REPUBLIKA.CO.ID, JAKARTA -- Undang-Undang Tabungan Perumahan Rakyat (UU Tapera) baru saja disahkan. Namun, suara kontra masih bergulir dari kalangan pengusaha.
"Sebenarnya sejak awal kita kurang setuju dengan Tapera, sebab memberatkan pengusaha," kata Ketua Umum Himpunan Pengusaha Muda Indonesia (Hipmi) Bahlil Lahadahlia, Selasa (23/2).
Iuran perumahan tersebut memberatkan dengan UMP dan UMR yang terus meningkat. Suasana investasi pun dinilai kian kurang kondusif. Di situasi tersebut, ia menilai pengesahan UU Tapera terlalu tergesa-gesa dan sarat muatan politis.
Tapi sebab telanjur disahkan, ia meminta agar pemerintah banyak melibatkan kalangan pengusaha dan pekerja dalam menetapkana aturan teknisnya. Tujuannya agar lebih komprehensif dan sesuai dengan semangat gotong royong.

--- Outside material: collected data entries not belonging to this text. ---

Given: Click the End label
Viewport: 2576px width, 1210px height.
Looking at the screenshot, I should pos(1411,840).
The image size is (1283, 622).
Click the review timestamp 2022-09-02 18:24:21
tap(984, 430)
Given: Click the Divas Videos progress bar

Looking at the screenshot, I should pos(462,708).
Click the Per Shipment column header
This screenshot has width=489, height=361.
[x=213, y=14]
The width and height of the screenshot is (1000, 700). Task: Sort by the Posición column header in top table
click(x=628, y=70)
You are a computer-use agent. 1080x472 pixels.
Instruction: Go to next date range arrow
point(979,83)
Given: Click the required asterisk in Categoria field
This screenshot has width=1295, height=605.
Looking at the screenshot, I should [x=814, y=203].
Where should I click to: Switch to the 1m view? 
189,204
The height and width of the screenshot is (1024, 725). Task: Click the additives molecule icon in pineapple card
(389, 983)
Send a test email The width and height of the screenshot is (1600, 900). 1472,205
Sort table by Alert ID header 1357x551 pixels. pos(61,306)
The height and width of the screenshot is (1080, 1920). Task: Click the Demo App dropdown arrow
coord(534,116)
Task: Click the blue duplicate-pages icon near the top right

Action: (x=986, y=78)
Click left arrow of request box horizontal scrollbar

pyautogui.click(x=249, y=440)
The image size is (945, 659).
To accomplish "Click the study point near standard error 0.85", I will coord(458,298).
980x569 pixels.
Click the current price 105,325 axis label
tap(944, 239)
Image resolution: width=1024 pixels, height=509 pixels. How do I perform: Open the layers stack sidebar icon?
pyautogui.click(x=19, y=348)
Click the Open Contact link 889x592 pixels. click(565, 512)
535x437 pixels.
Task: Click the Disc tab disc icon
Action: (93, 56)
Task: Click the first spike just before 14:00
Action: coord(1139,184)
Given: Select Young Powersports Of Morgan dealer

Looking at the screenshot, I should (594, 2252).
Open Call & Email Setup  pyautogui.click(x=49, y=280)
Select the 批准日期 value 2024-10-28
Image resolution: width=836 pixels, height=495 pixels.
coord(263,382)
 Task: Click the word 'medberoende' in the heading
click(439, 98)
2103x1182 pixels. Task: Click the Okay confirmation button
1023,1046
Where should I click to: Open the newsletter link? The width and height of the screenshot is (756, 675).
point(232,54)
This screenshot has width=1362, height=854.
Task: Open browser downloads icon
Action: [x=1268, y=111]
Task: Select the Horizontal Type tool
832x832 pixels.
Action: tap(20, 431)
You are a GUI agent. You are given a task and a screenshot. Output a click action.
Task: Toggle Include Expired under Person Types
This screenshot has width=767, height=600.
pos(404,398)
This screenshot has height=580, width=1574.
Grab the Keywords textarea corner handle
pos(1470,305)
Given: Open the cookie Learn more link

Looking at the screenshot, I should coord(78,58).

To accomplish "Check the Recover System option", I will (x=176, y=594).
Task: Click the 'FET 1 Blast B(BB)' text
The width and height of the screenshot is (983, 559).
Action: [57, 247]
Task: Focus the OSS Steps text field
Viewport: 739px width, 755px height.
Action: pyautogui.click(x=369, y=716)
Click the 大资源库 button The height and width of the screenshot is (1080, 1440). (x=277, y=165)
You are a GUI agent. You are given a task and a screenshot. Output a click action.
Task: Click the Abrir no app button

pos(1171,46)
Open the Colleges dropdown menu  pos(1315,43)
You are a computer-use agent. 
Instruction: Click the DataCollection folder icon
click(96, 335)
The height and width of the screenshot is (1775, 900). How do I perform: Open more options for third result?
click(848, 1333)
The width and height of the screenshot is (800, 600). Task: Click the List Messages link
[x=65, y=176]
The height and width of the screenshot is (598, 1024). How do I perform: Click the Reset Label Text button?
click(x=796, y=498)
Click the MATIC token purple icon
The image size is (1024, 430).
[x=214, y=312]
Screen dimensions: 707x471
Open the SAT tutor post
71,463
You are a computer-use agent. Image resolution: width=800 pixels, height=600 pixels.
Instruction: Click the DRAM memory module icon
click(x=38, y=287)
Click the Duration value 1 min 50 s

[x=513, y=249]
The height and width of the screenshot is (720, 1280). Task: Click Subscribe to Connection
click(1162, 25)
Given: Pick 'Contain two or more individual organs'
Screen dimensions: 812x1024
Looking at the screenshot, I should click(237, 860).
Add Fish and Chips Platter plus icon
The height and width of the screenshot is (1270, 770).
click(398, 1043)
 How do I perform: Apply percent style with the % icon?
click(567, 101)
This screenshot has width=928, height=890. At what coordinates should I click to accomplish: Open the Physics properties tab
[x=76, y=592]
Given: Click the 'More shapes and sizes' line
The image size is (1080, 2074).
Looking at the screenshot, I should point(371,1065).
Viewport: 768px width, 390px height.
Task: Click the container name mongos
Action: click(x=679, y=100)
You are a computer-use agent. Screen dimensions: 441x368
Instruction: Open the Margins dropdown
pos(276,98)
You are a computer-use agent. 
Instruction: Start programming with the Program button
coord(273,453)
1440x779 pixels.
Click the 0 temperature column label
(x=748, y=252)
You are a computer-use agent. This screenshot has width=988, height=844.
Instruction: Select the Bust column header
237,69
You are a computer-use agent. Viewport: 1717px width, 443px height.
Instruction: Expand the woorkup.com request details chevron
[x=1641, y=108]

"Bahwa buruh membutuhkan perumahan, kami sangat mendukung, hanya saja harus dicarikan skema atau formula agar lebih win-win untuk semua pihak," ujarnya.
Sebelumnya, Pemerintah dan Dewan Perwakilan Rakyat (DPR) RI akhirnya sepakat mengesahkan Rancangan Undang-undang Tabungan Perumahan Rakyat (RUU Tapera) menjadi Undang-Undang. Pengesahan dilakukan dalam Rapat Paripurna DPR pada Selasa (23/2).
Pascadisahkan, pemerintah akan memiliki skema baru pembiayaan perumahan di mana masyarakat pekerja dan pengusaha wajib menabung untuk penyediaan rumah murah dan layak.
Bagi peserta Tapera yang berpenghasilan rendah dapat memanfaatkan dana tersebut untuk membiayai program pembiayaan perumahan dengan dana murah. Sedangkan, bagi masyarakat berpenghasilan menengah ke atas dapat mengambil dana hasil tabungannya setelah pensiun.